Submissions are now open for the 2019 Global Shining Light Award. Deadline is May 19, 2019, 11:59 p.m., Eastern Standard Time (GMT -5).

Every two years, the Global Investigative Journalism Network presents the Global Shining Light Award, a unique award which honors investigative journalism in a developing or transitioning country, done under threat, duress, or in the direst of conditions.

This year, there will be two award categories: Small & Medium Outlets (organizations with staff of 10 or less, including freelancers); and Large Outlets (organizations with more than 10 staff). Top winners will receive an honorary plaque, US$2,000, and a trip to the 2019 Global Investigative Journalism Conference in Hamburg to accept the award in front of hundreds of their colleagues from around the world.

Online submissions are strongly preferred. Any questions about the award should be emailed to shininglightaward@gijn.org.

If submissions are in languages other than English, you must provide a detailed English-language summary of a print or online story, or an English-language transcript of a broadcast script.

Competition is keen. In 2017, the awards drew a record 211 submissions from 67 countries; nearly triple the number in the previous awards in 2015. The quality was extraordinary. From 12 impressive finalists, the judges gave out four awards to journalists from India, Iraq, Nigeria, and Eastern Europe.

BACKGROUND

Each year dozens of journalists and media workers are killed  and hundreds more are attacked, imprisoned or threatened  just for doing their job. Many of these violations of free expression occur in developing or emerging countries, and quite often during military conflicts.
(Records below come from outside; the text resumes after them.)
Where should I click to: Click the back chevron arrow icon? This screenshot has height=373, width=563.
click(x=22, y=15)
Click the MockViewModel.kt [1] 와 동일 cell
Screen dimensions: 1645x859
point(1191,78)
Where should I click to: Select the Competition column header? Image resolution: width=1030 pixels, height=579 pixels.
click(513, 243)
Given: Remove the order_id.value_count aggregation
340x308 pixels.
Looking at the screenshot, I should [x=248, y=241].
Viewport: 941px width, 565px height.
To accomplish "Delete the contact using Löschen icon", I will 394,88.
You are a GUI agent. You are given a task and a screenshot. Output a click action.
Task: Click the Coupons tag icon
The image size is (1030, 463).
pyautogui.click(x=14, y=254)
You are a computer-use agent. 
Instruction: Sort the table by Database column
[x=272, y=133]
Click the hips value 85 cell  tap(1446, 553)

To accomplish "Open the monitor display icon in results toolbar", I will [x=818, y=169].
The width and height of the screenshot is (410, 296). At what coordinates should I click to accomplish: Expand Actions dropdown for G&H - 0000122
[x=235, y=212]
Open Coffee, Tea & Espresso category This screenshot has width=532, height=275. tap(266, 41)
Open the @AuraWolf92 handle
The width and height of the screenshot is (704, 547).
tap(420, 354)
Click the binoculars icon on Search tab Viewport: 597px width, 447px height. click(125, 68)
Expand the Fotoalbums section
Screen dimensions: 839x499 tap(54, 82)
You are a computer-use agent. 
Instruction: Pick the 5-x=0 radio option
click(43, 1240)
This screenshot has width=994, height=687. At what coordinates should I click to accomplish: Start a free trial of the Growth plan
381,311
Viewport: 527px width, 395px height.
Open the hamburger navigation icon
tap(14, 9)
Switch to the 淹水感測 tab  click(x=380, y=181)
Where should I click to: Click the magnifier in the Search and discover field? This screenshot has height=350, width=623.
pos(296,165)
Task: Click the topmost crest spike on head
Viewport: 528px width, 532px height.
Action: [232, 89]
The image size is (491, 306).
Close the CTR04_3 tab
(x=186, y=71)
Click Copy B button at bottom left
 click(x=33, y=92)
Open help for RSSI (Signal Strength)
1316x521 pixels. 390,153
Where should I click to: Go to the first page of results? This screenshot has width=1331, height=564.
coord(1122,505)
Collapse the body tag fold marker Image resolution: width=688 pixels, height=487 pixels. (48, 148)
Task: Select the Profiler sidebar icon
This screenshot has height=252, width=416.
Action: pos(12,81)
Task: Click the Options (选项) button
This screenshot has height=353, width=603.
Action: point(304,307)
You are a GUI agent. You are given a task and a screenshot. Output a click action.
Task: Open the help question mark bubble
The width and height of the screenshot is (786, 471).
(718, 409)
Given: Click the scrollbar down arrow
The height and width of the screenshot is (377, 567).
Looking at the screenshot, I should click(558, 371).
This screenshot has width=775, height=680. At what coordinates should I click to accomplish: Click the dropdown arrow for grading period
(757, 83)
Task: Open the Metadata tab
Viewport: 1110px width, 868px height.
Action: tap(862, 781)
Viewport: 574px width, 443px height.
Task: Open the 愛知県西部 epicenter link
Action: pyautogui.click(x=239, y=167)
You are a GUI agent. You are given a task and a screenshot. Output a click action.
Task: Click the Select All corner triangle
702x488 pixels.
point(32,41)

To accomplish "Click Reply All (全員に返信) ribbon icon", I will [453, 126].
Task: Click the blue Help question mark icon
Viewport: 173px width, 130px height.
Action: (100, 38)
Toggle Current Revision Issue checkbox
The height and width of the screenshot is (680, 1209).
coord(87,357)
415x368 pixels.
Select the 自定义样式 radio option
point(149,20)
There are a number of international awards recognizing such attacks on freedom of expression.

But there is another clear trend that emerges in analyses of global attacks on reporters and the media. More and more journalists are being killed, and media outlets attacked, because they are carrying out important efforts in investigative journalism – exposing uncomfortable truths, shining light on systematic corruption, and providing accountability in societies yearning for democracy and development. There are more journalists killed each year covering corruption and politics as are killed covering wars, according to the Committee to Protect Journalists.

On behalf of the global investigative journalism community, GIJN is pleased to recognize and celebrate these courageous investigative journalists and their work. Read more about the previous winners and their remarkable investigative stories below.

CRITERIA

The journalist, journalism team, or media outlet provided independent, investigative reporting, which:

  • Originated in and affected a developing or emerging country
  • Was broadcast or published between January 1, 2017 and December 31, 2018;
  • Was of an investigative nature;
  • Uncovered an issue, wrong-doing, or system of corruption which gravely affected the common good;
  • And did so in the face of arrest, imprisonment, violence against them and their families, or threats and intimidation

Deadline to submit is May 19, 2019, 11:59 p.m., Eastern Standard Time (GMT -5).